# [AUSGANGSTEXT]
----
Rheydt. Anfangs war der Widerstand groß. Es gab Plakate in Fenstern und Geschäften gegen das geplante Rheydter Café Pflaster. Eltern sorgten sich um ihre Kinder. Sie befürchteten, dass diese auf dem Schulweg mit Junkies in Berührung kommen könnten.
"Dieser Widerstand hat sich inzwischen gelegt", sagt Martina Schillbach. Sie ist beim Diakonischen Werk Fachbereichsleiterin für die Wohnungslosenhilfe und als solche zuständig für das Café Pflaster. Das hat vor einem halben Jahr seine Arbeit an der Brucknerallee 35 aufgenommen und zog gestern Bilanz.
"Die Nachbarn stehen uns positiv gegenüber" lautet das Resümee der Arbeit. "Aber wir haben ihre Bedenken immer ernst genommen", sagt sie. Man suchte und suche den Dialog. Zu regelmäßigen Treffen sind auch Vertreter der angrenzenden Schulen eingeladen.
----
[Gespeicherte Daten]

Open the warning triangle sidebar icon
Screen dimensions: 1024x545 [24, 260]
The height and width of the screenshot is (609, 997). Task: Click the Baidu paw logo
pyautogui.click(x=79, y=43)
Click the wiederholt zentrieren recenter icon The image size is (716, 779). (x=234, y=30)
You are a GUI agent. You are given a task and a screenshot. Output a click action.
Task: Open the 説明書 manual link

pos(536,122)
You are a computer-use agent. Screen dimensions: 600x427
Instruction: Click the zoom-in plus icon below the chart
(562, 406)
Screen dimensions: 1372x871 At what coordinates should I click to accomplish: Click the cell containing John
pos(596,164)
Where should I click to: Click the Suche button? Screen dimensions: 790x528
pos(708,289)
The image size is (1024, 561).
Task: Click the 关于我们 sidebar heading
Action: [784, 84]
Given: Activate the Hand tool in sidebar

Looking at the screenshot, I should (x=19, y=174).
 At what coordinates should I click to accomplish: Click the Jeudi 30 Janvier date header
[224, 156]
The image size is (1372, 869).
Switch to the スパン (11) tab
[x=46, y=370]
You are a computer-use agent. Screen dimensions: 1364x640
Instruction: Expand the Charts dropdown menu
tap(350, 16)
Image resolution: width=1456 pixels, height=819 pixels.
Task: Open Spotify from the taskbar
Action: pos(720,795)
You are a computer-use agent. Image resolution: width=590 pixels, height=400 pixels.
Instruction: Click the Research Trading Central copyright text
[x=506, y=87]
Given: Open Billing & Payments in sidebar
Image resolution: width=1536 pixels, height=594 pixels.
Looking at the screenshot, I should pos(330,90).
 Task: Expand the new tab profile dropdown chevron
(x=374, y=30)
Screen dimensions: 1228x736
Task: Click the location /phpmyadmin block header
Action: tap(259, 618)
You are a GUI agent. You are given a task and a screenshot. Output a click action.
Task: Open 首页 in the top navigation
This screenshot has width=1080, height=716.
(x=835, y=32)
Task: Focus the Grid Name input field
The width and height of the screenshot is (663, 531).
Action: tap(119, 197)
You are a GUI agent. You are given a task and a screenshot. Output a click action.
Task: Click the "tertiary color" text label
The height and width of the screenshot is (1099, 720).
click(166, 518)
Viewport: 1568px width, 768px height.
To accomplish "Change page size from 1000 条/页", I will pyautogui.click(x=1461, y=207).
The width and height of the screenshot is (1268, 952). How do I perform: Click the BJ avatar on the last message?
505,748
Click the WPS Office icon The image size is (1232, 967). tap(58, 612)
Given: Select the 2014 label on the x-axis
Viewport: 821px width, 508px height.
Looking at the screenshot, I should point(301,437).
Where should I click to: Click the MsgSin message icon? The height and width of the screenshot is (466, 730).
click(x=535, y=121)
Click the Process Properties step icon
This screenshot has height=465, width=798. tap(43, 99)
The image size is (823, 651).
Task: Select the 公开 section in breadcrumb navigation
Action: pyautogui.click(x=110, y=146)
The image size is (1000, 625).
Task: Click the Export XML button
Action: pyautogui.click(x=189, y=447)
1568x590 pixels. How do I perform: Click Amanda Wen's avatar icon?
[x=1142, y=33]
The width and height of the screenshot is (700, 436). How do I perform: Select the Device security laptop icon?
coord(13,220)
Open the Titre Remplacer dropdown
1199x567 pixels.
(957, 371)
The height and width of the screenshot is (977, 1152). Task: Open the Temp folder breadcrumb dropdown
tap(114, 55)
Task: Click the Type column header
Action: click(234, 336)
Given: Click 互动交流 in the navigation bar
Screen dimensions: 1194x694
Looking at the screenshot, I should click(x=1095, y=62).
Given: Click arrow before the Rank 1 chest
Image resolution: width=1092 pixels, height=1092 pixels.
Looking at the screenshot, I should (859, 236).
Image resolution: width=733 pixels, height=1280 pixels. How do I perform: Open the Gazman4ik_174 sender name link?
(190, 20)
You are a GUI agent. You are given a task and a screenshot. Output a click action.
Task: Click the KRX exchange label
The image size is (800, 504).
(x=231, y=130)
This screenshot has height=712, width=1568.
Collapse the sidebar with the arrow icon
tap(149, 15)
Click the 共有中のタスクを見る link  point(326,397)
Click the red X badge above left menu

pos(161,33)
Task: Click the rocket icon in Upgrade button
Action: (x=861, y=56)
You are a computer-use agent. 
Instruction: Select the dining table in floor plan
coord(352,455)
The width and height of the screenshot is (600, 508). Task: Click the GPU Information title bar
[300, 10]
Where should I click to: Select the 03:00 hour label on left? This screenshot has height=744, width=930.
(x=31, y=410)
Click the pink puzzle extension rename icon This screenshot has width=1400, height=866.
----
# [AUFGABENSTELLUNG]
1. Welche Aussagen stehen im Bericht über das Café Pflaster in Anführungszeichen? Nenne alle wörtlich.
2. Gib aus dem Bericht über das Café Pflaster den Abschnitt wortgetreu wieder, der bei den Worten „Rheydt. Anfangs war“ beginnt und nach „angrenzenden Schulen eingeladen.“ endet.
3. Wie könnte der Bericht über das Café Pflaster in Rheydt weitergehen? Schreibe ihn im Anschluss an den letzten Satz fort.

# [SCHRIFTLICHE ANTWORTEN]
1.
- "Dieser Widerstand hat sich inzwischen gelegt"
- "Die Nachbarn stehen uns positiv gegenüber"
- "Aber wir haben ihre Bedenken immer ernst genommen"

2.
Rheydt. Anfangs war der Widerstand groß. Es gab Plakate in Fenstern und Geschäften gegen das geplante Rheydter Café Pflaster. Eltern sorgten sich um ihre Kinder. Sie befürchteten, dass diese auf dem Schulweg mit Junkies in Berührung kommen könnten.
"Dieser Widerstand hat sich inzwischen gelegt", sagt Martina Schillbach. Sie ist beim Diakonischen Werk Fachbereichsleiterin für die Wohnungslosenhilfe und als solche zuständig für das Café Pflaster. Das hat vor einem halben Jahr seine Arbeit an der Brucknerallee 35 aufgenommen und zog gestern Bilanz.
"Die Nachbarn stehen uns positiv gegenüber" lautet das Resümee der Arbeit. "Aber wir haben ihre Bedenken immer ernst genommen", sagt sie. Man suchte und suche den Dialog. Zu regelmäßigen Treffen sind auch Vertreter der angrenzenden Schulen eingeladen.

3.
Die Mitarbeiter der Diakonie arbeiten in einem Netzwerk auch mit anderen Institutionen zusammen, die sich mit der Klientel beschäftigen. Ärzte, Kliniken, Polizei und der kommunale Ordnungsdienst schicken Vertreter zu den Konferenzen, in denen auffällige Probleme einzelner Menschen aus der Szene besprochen werden. "Jeder von uns hat einen anderen Blickwinkel, und da finden sich plötzlich ganz neue Lösungen", sagt Schillbach.
Die Einrichtung ziehe nicht - wie von den Anwohnern gefürchtet - ein "schlechtes Milieu" nach Rheydt. Stattdessen biete es Menschen einen Anlaufpunkt, für den sie dankbar seien und mit dem sie pfleglich umgingen. "Wenn einer von ihnen auf der Straße vor unserer Tür eine Flasche auf der Straße sieht, hebt er sie auf und entsorgt sie korrekt", sagt Dirk Goedeking, Leiter der Einrichtung.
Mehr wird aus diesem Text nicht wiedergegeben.